Friday, September 11, 2015

"The elephant's house is his castle."

(536.28-538.17)  While HCE says that "I have bared my whole past," he continues his defense in today's reading.  He's willing to go to court to clear his name, and he has plans to be baptized and converted "into a selt" so that he can "westerneyes" England.

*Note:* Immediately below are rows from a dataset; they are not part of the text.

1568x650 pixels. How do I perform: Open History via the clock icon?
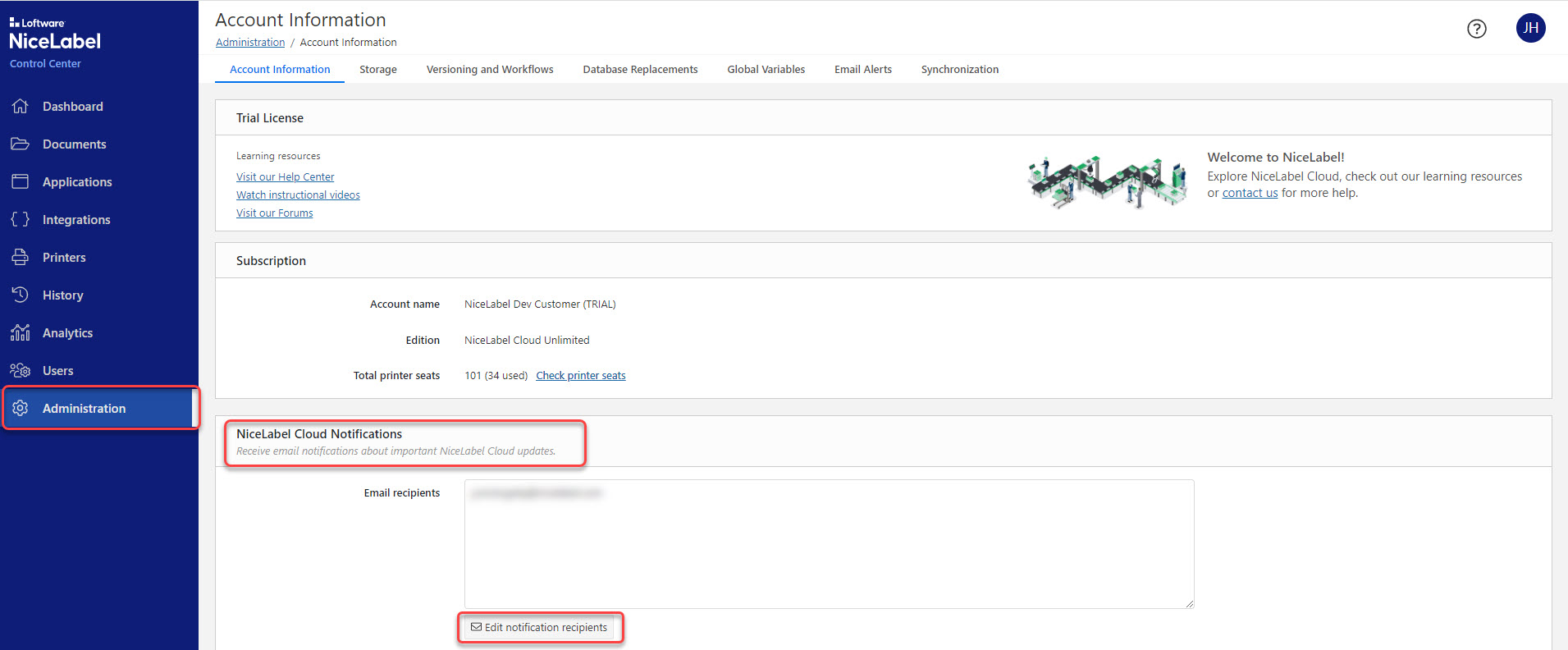(x=21, y=295)
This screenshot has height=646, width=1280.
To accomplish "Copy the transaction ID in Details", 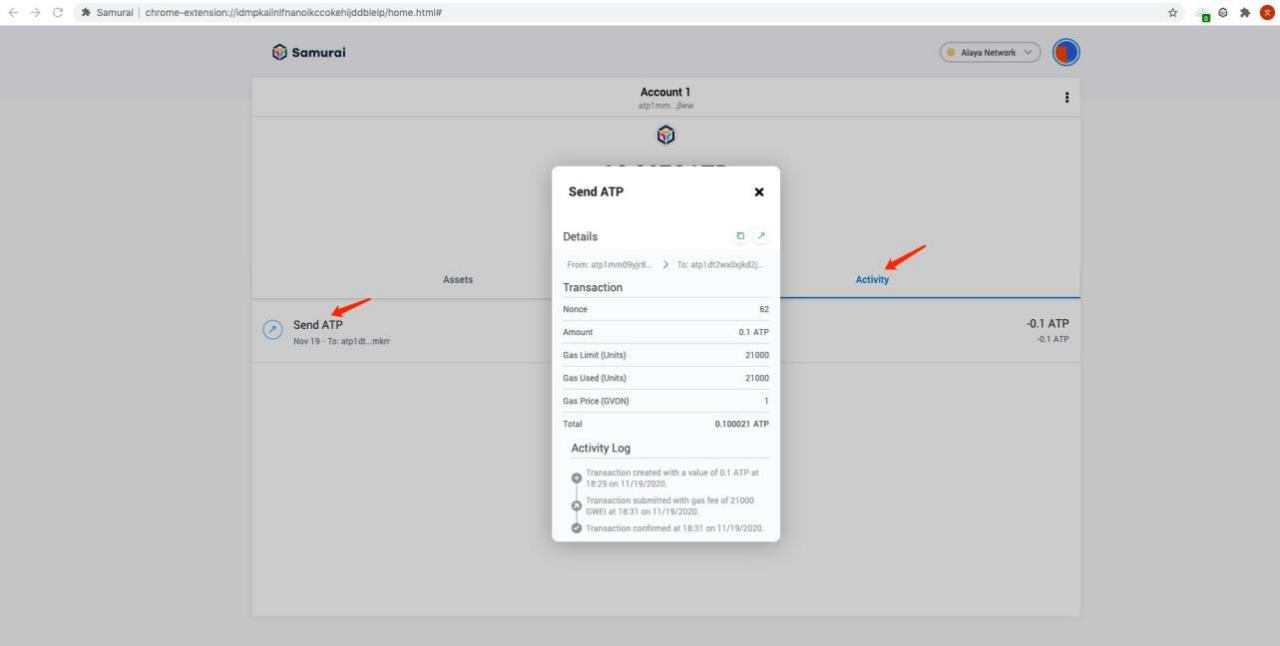I will coord(740,236).
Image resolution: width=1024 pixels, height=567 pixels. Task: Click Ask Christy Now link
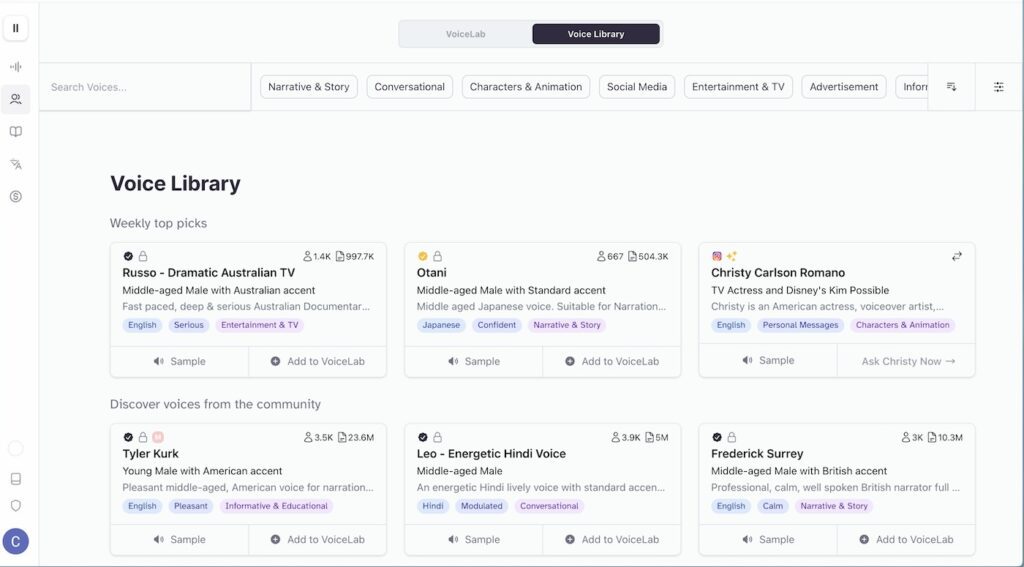pyautogui.click(x=907, y=361)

HCE devotes a fair amount of time to defending himself against a charge that I don't remember being brought yet.  He says that he denies having partnered with his friend, Mr Billups, to purchase a slave, "Blanchette Brewster from Cherna Djamja, Blawland-via-Brigstow," or to sell a share in her.  Immediately following this assertion, he turns back to Kate's recent statement, in which she spoke of HCE's interest in her.  "Thou, Frick's Flame, Uden Sulfer, who strikest only on the marryd bokks, enquick me if so be I did cophetuise milady's maid!" he says.  To do so would be ridiculous, he goes on, adding, "Such wear a frillick for my comic strip, Mons Meg's Monthly, comes out aich Fanagan's Weck, to bray at by clownsillies in Donkeybrook Fair."  (I would like to read HCE's comic strip.)

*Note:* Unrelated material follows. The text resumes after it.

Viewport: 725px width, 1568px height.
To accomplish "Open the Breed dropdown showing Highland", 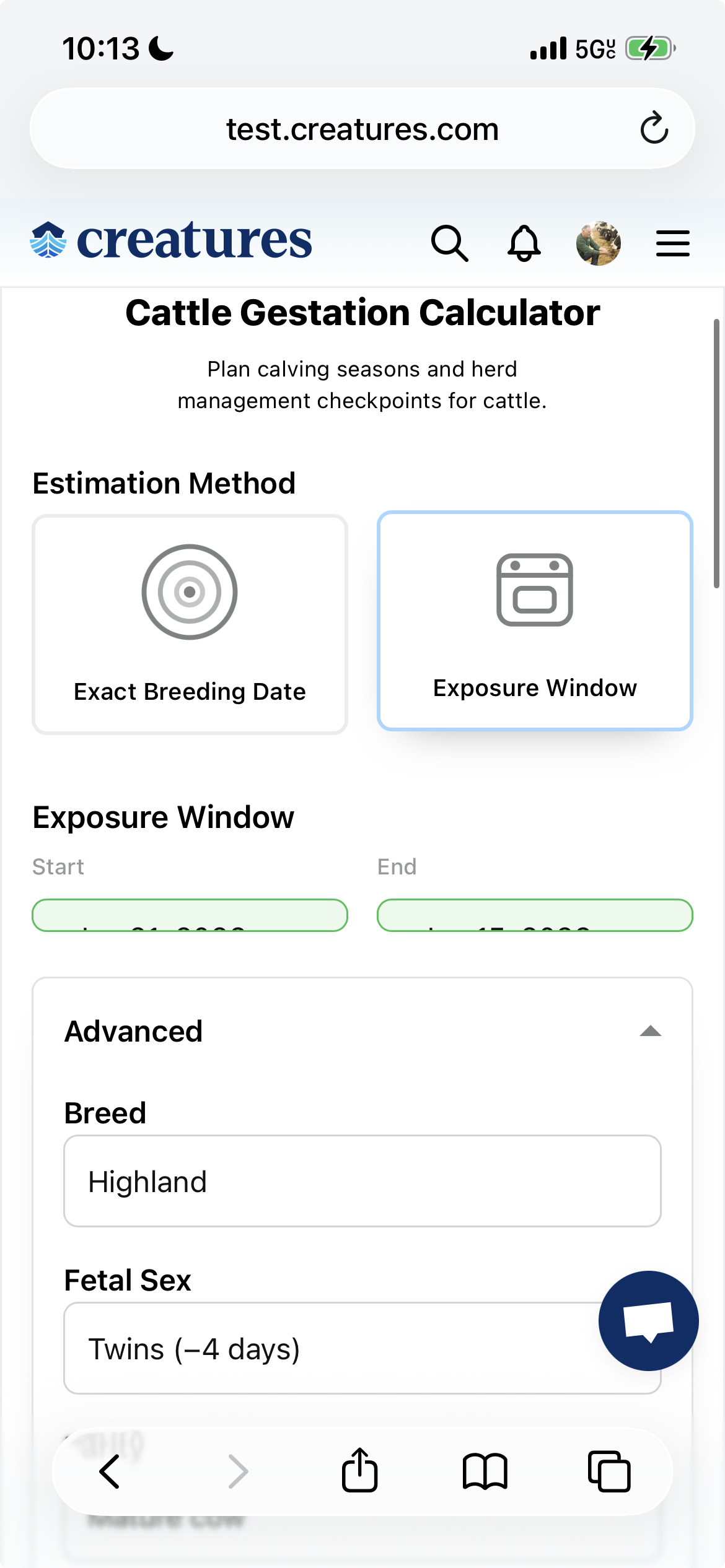I will [362, 1181].
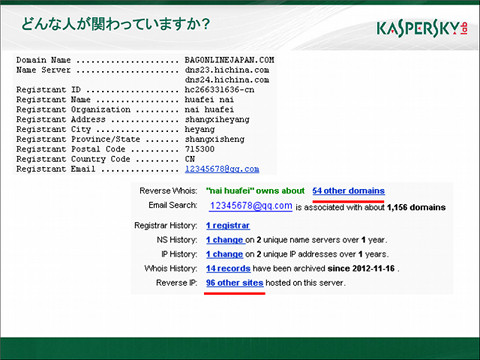Click '1 change' in IP History

pyautogui.click(x=224, y=254)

The "tradefully unintristid" HCE almost seems to protest too much.  "Inprobable!" he later continues.  "I do not credit one word of it from such and suchess mistraversers.  Just feathers!  Nanenities!"  To do the things he's been accused of would be like contracting a sexually transmitted disease, he says.  He wouldn't do it for any price.  "So hemp me Cash!" he concludes at the end of today's reading.  "I meanit."